A reivindicação foi apresentada à presidente Dilma Rousseff em audiência no começo de fevereiro. De acordo com CUT, ela demonstrou simpatia pela causa. Hoje, a Comissão da Verdade possui 12 grupos de trabalho, mas não há um específico para apurar as violações cometidas contra as estruturas sindicais e trabalhadores. Expedito Solaney, secretário de Políticas Sociais da CUT, representará a Central na reunião, que também contará com a presença do advogado Luiz Eduardo Greenhalgh, que atuou na defesa de presos políticos. Queremos a criação do grupo de trabalho temático que vai levantar, estimular e contribuir com informações sobre as violações às estruturas sindicais, os mandatos cassados de dirigentes e trabalhadores mortos, presos e desaparecidos para que no relatório final da Comissão da Verdade sejam contemplados todos os setores que sofreram com as atrocidades cometidas pelos agentes da ditadura , disse Solaney.
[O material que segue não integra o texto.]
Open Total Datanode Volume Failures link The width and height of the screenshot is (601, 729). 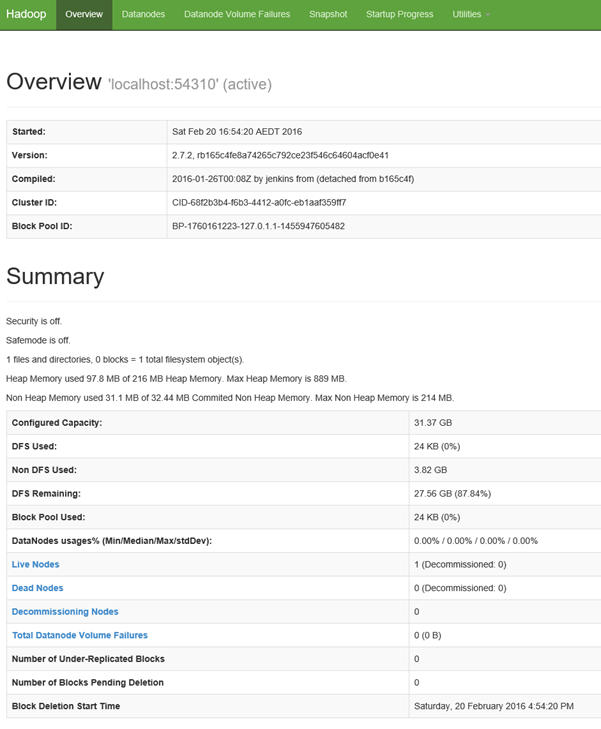79,635
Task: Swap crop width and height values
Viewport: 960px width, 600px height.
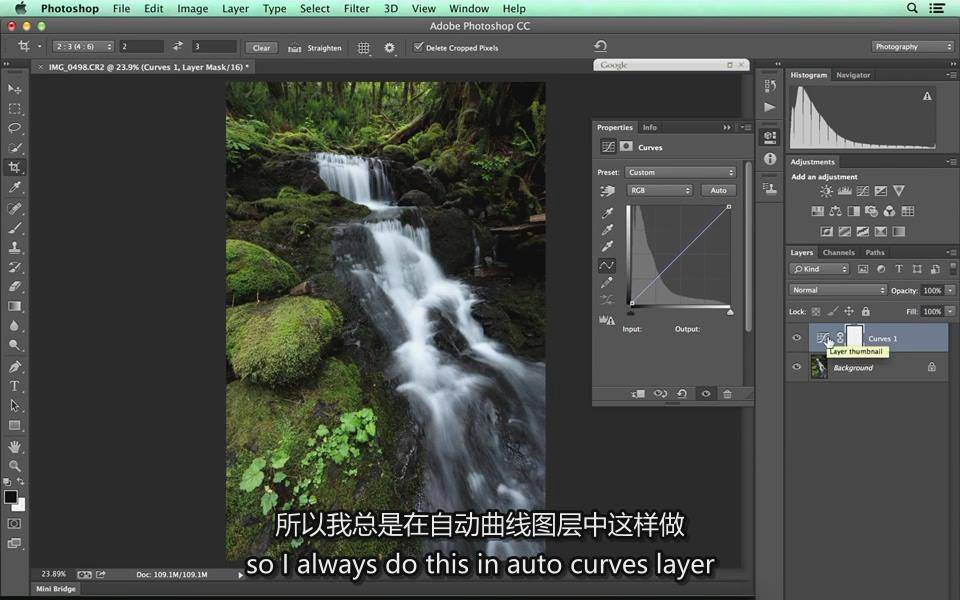Action: coord(178,47)
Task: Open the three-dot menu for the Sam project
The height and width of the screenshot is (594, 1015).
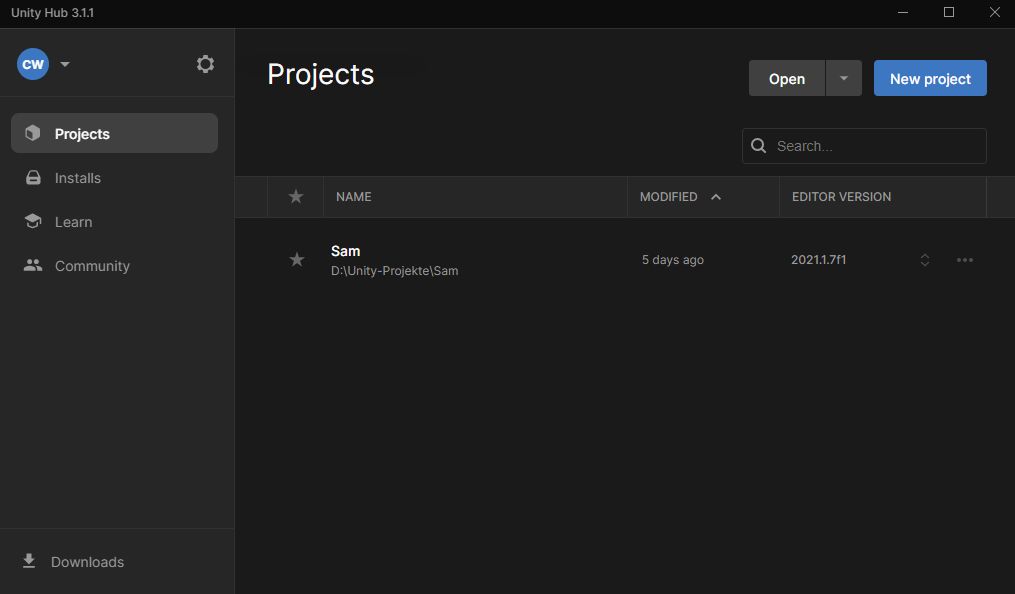Action: pos(965,259)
O relatório final da Comissão Nacional da Verdade deverá ser entregue a Dilma em maio de 2014.
Para Solaney, os trabalhos da comissão podem e devem continuar após essa etapa, com o objetivo, inclusive, de buscar o julgamento jurídico de quem praticou esses crimes. O período de dois anos é muito curto. São sete integrantes apenas e um número reduzido de assessores. Tudo isso dificulta os trabalhos. Por isso, a comissão deve ser um elemento permanente de resgate da memória, da verdade e da justiça , cobrou.